According to research by AlixPartners LLP, the 20% of households earning an average of $265,000 a year accounted for 55% of new-vehicle spending last year, up from 40% in 2020. Meanwhile, those earning less than $16,000 a year have been completely shut out of the new-vehicle market, while the $16,000-$41,000 income group will account for just 6% of sales in 2023.
The Rich Rule
“The auto market is shifting toward the premium segment,” said Mark Wakefield, co-head of AlixPartners. “Consumers are being forced to either buy used cars or extend the life of their current cars.”
Financing costs are getting more expensive, with new-car loan rates hitting 7.1% and used-car rates hitting 11.2% in September, up sharply from 5.7% and 8.4% five years ago.
Although the Federal Reserve cut interest rates by half a percentage point on Sept. 18, experts say the impact on auto loans will be slow, only reducing costs by $10 to $20 a month. In response, buyers are looking to lengthen loan terms — nearly 20% of loans now run for seven years, up from the five-year benchmark, according to Edmunds.

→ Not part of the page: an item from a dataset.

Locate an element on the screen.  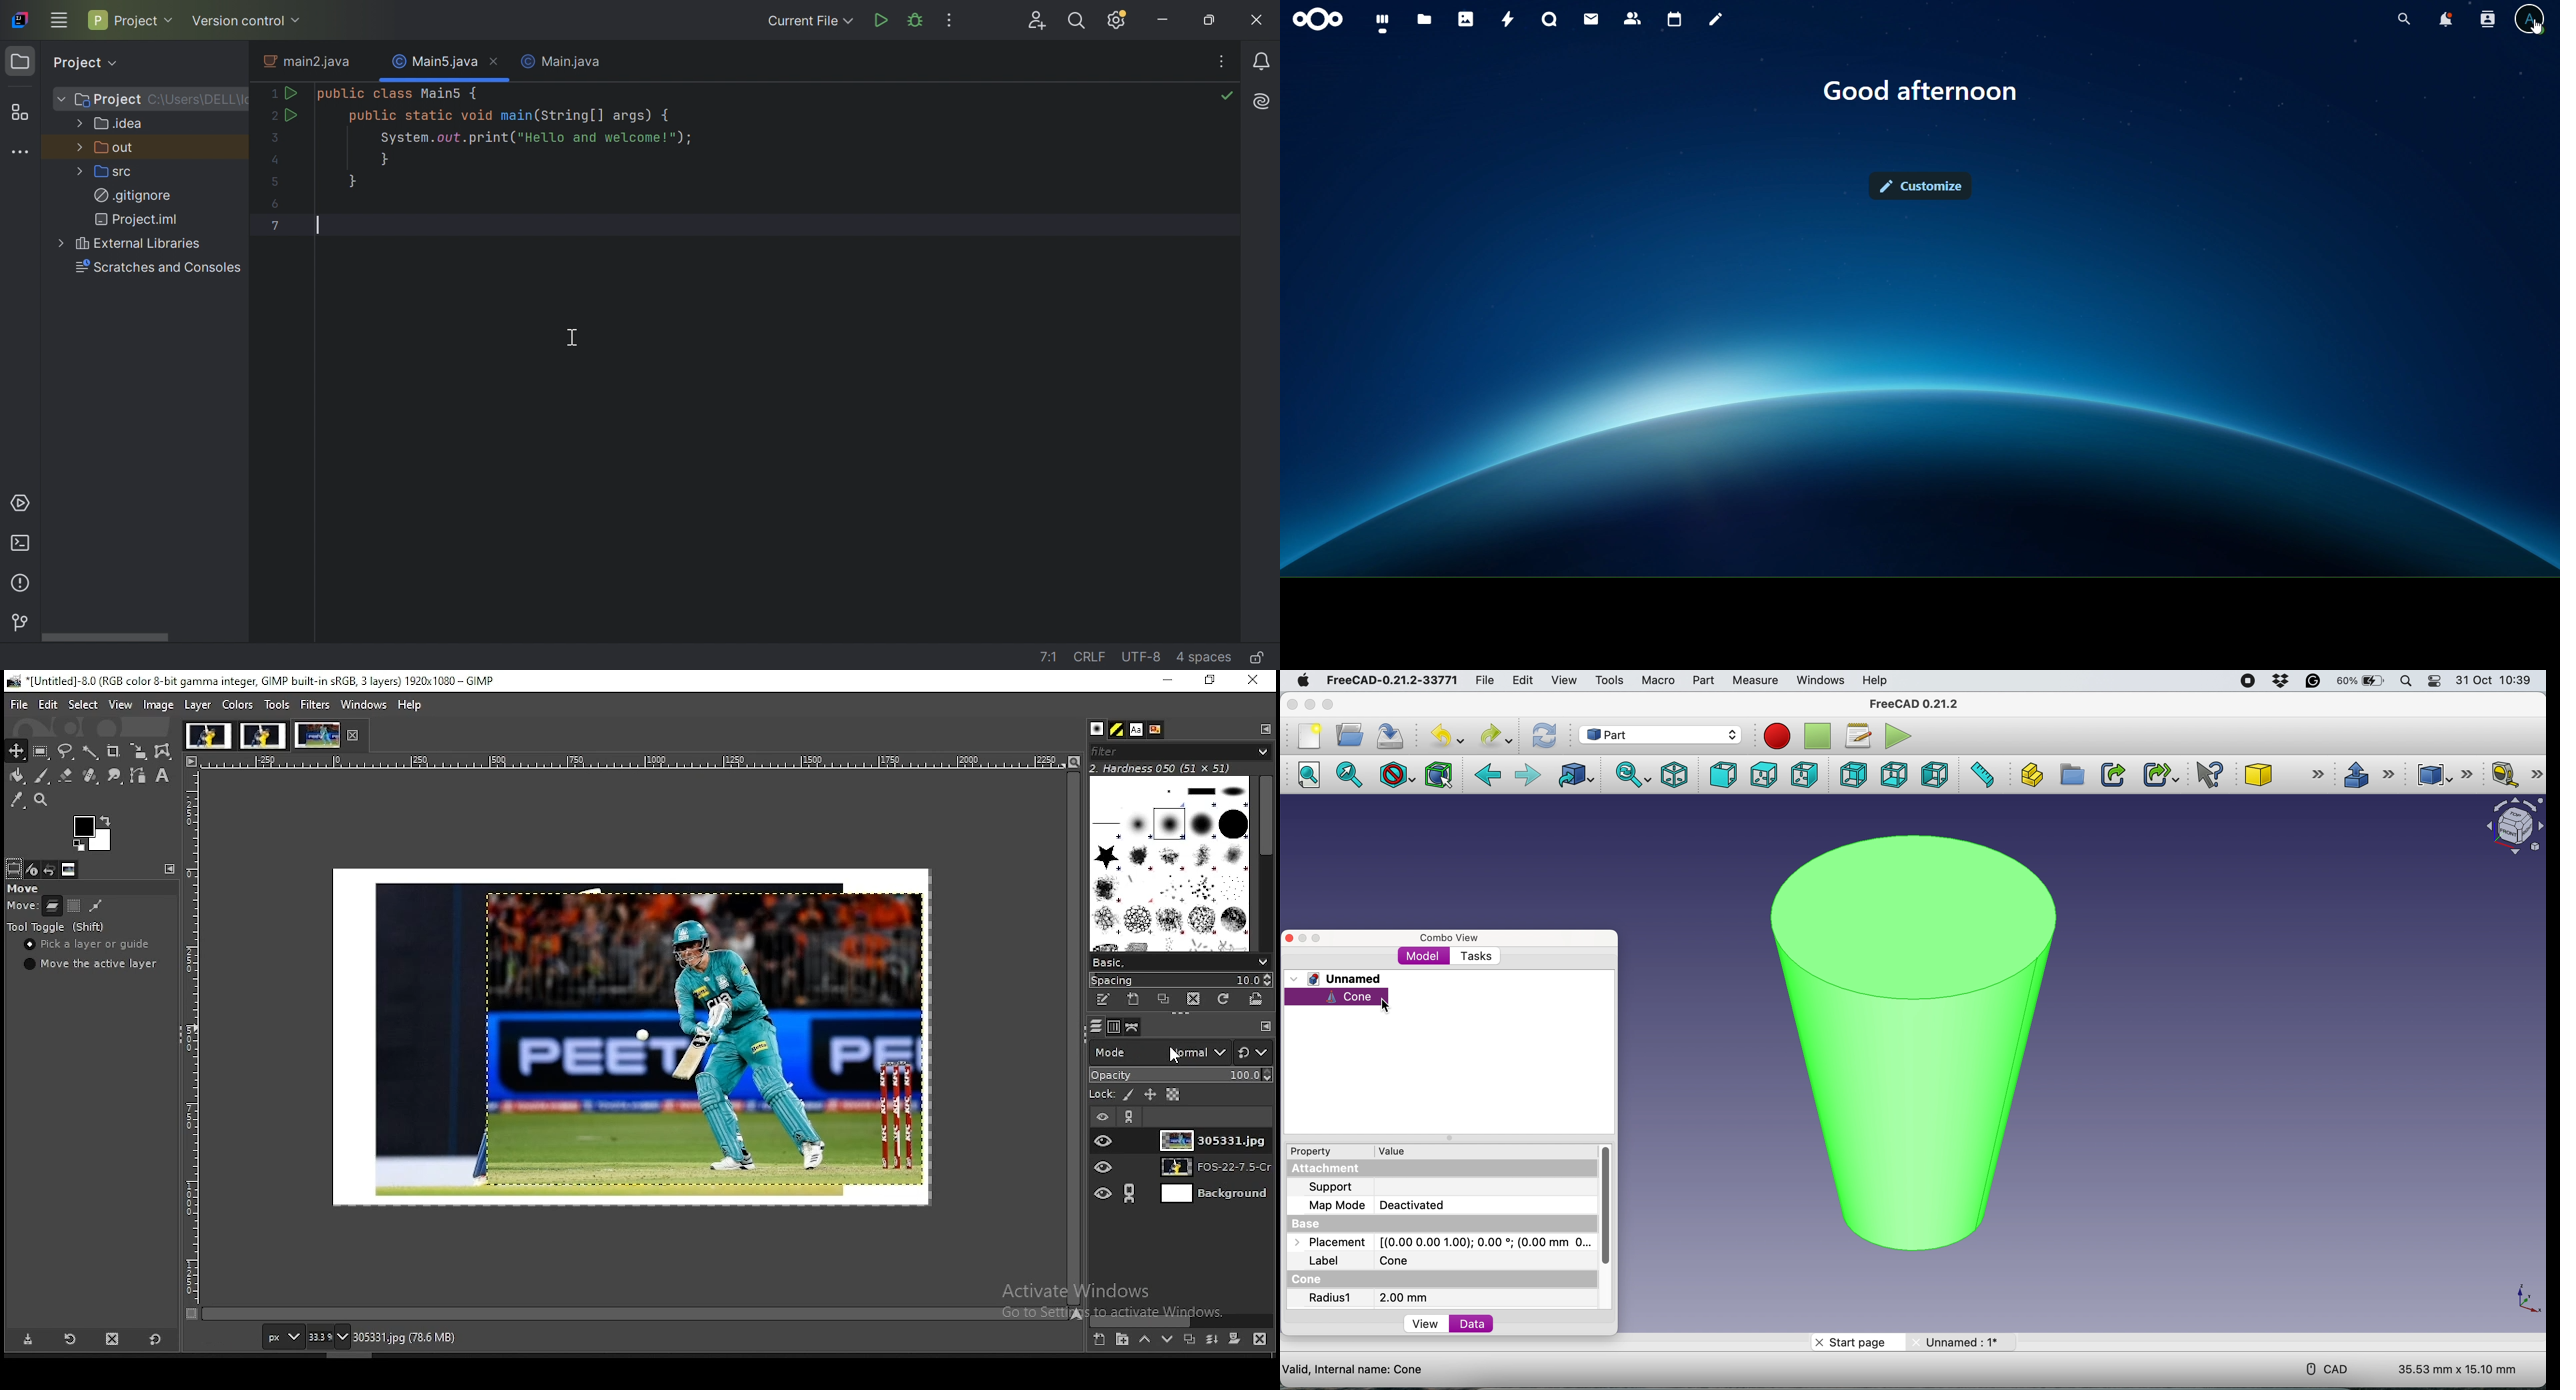
smudge tool is located at coordinates (114, 775).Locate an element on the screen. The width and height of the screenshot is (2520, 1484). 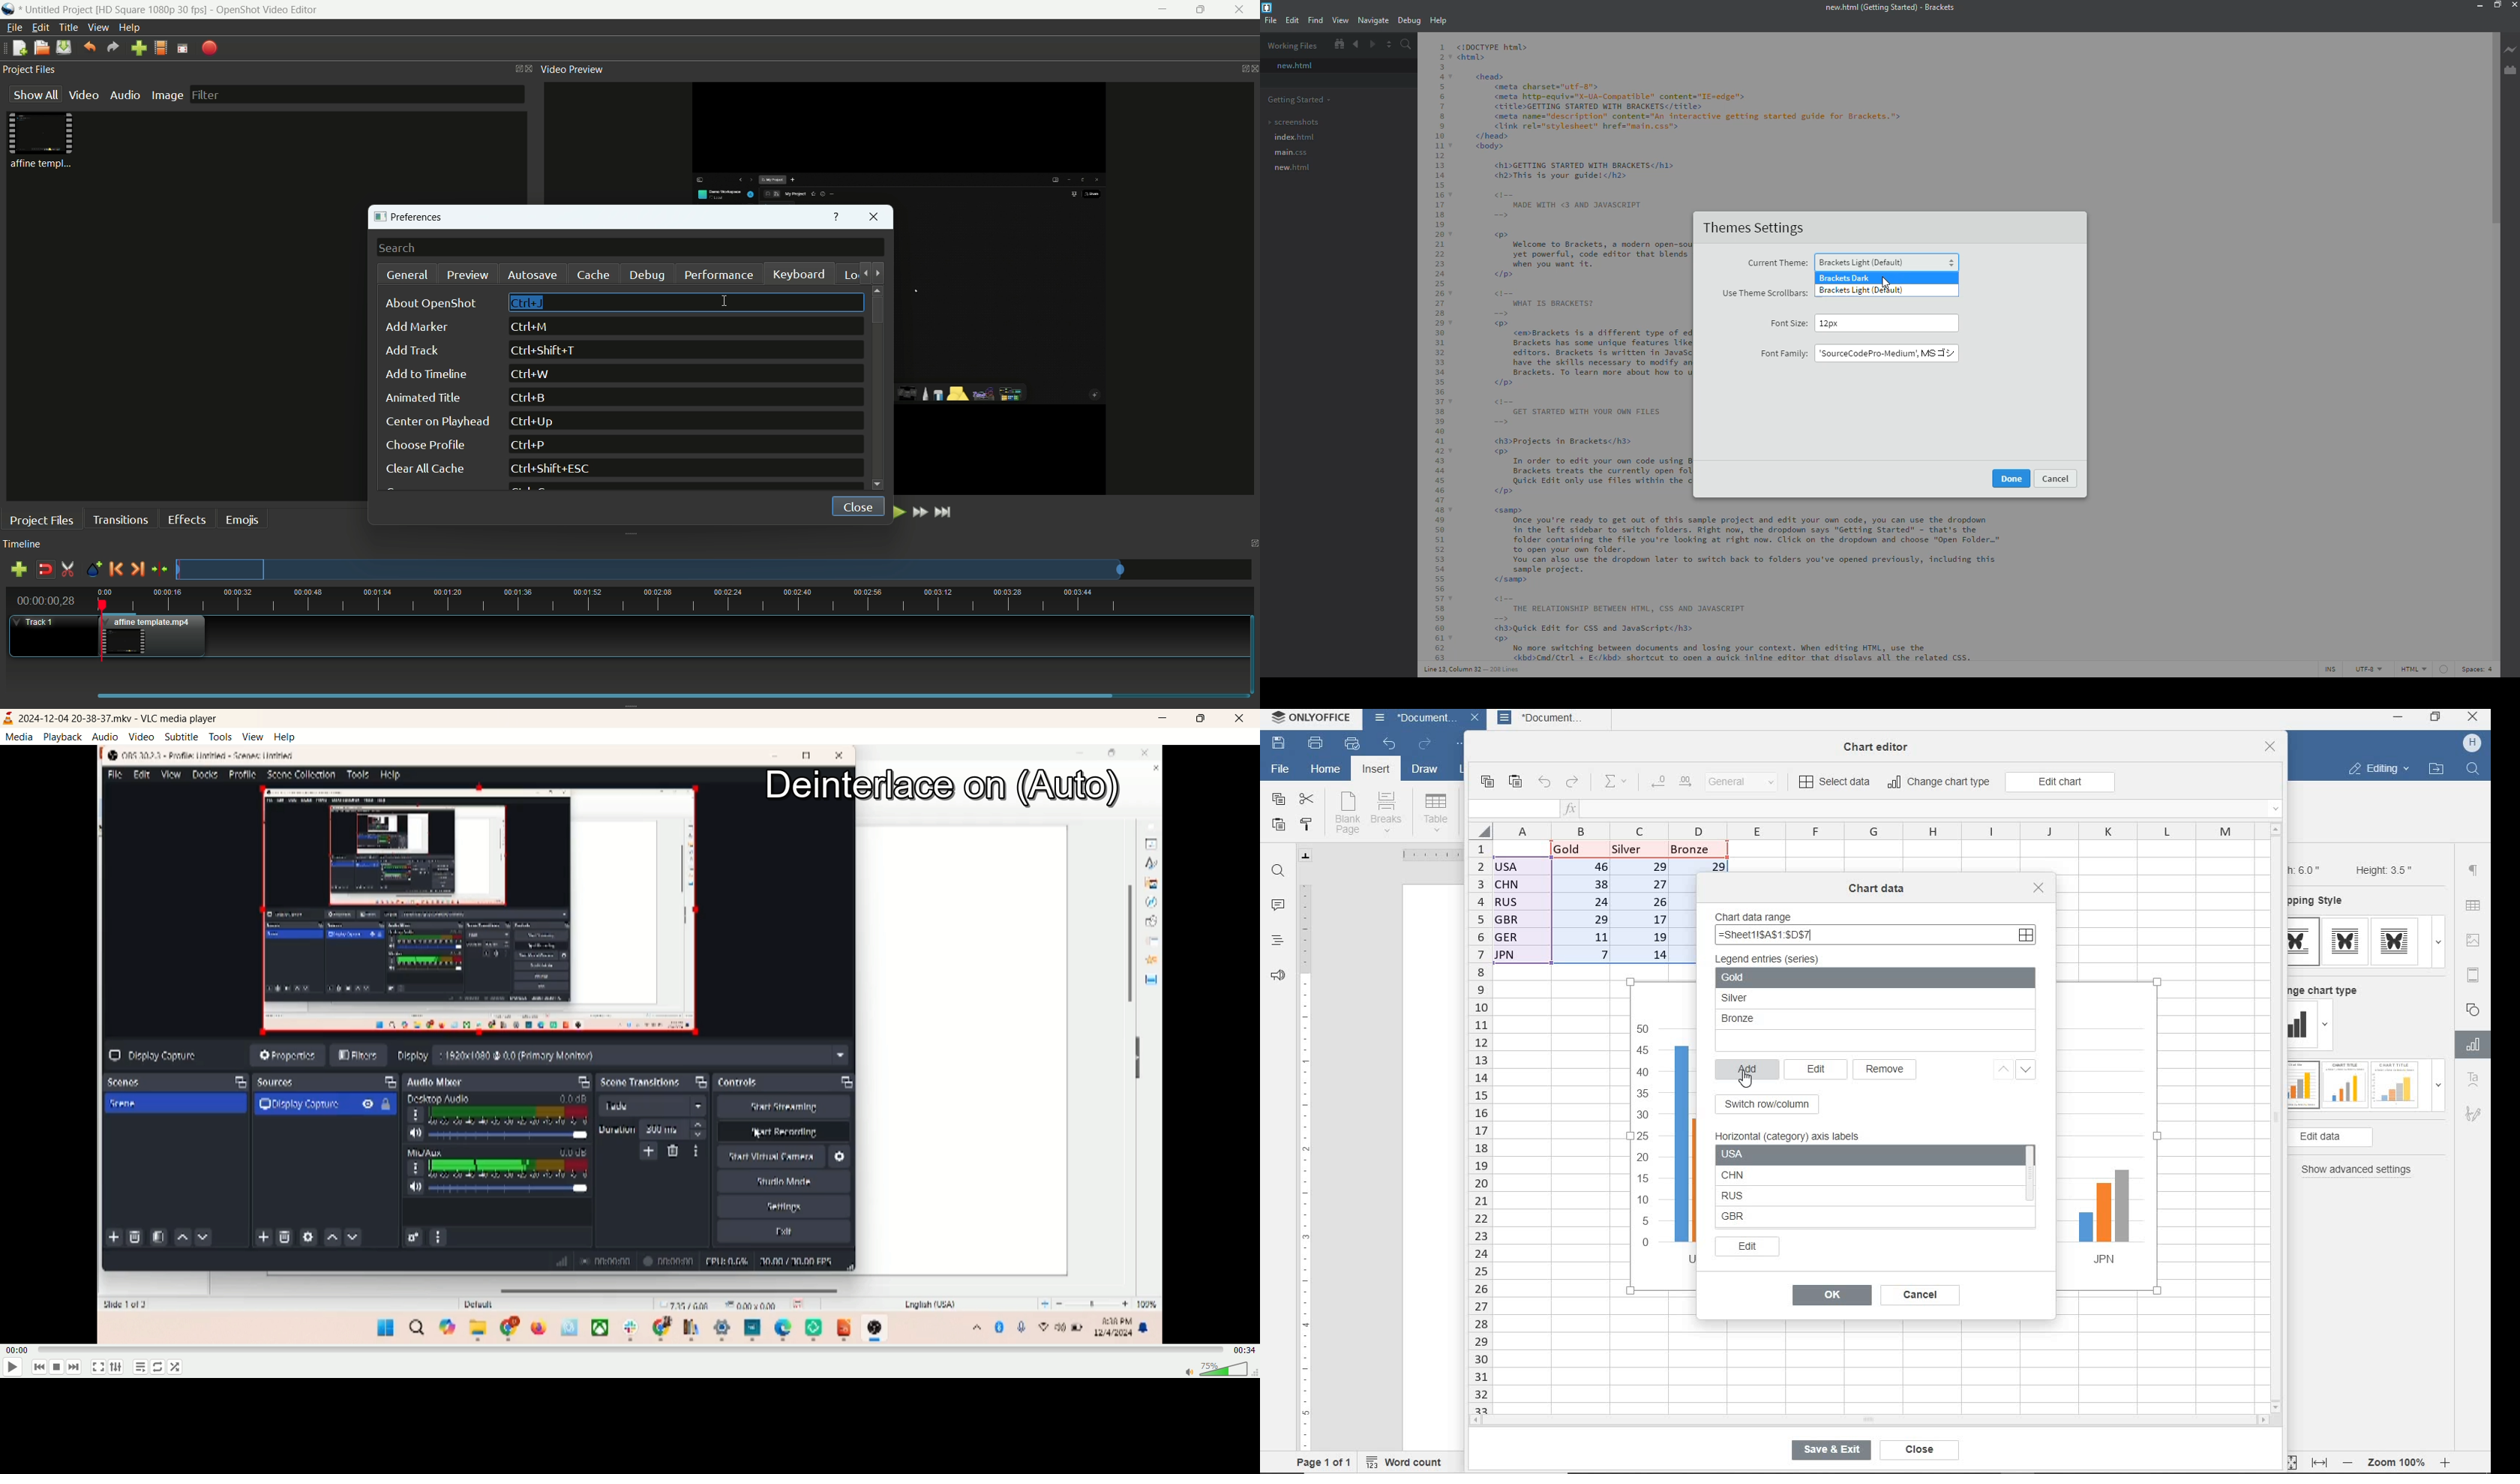
insert function is located at coordinates (1923, 809).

A pandemic-era computer chip shortage has stalled auto production, emptied dealer inventories and inflated sticker prices, driving up prices. Inflation has also pushed up the cost of key auto materials, such as steel. In addition, automakers are adding expensive technology like large touch screens, collision avoidance sensors and safety features required by regulators.
“Hyperinflation has pushed car prices up dramatically,” said Rhett Ricart, a Ford, GM and Hyundai dealer in Columbus, Ohio. “With the addition of technology and safety features, manufacturing costs have gone up significantly.”
Rising car prices hurt earnings
Automakers are focusing on the luxury segment rather than addressing affordability.
According to Cox’s forecast, new car sales in the US this year will reach 15.7 million units, down 1 million units compared to the pre-pandemic period. However, the profits of the three major automakers – GM, Ford and Stellantis – will still increase by 30% in 2023, reaching 34.7 billion USD.
The market structure has changed significantly. In 2012, cars under 30,000 USD accounted for more than 50% of the market share, while cars over 50,000 USD accounted for only 6%. To date, cars over 50,000 USD have accounted for 44% of the market share, while cars under 30,000 USD only account for 12.7%. In particular, the segment of cars under 20,000 USD – popular with young people – has almost disappeared, with only 0.1% of the market share.
The used car market is not much better. The average used car price was $27,422 in September 2023, up 32% from five years ago. Monthly payments increased to $549 from $416 in September 2019.
Tony Harvey, a factory worker and bowling alley employee in northern Michigan, had to return his 2009 Acura Integra to the bank because he couldn’t afford $4,000 in engine repairs. He bought the car for $12,000 with Covid-19 stimulus money.
He now drives a 20-year-old Jeep from a neighbor to work. Even with a $2,000 interest-free loan from the United Way, Harvey has struggled to find a suitable used car.
Meanwhile, in Phoenix, Jared and Amanda Buccola are expecting their first child in December. They were planning to upgrade to a three-row SUV, but couldn’t find one that fit their budget, so they kept Amanda’s two-row 2019 Hyundai Tucson.
With income from their jobs as a marketing account manager and data analyst, the couple can’t afford their current average monthly payment of $700. “Anything over $400 a month is a concern for us,” Jared said.
Still, Jared has accepted the possibility of buying a used car over a new one: “I’m willing to buy used, just look at the history and mileage. Having a third row of seats is a priority, but it’s also important to make the monthly payment affordable.”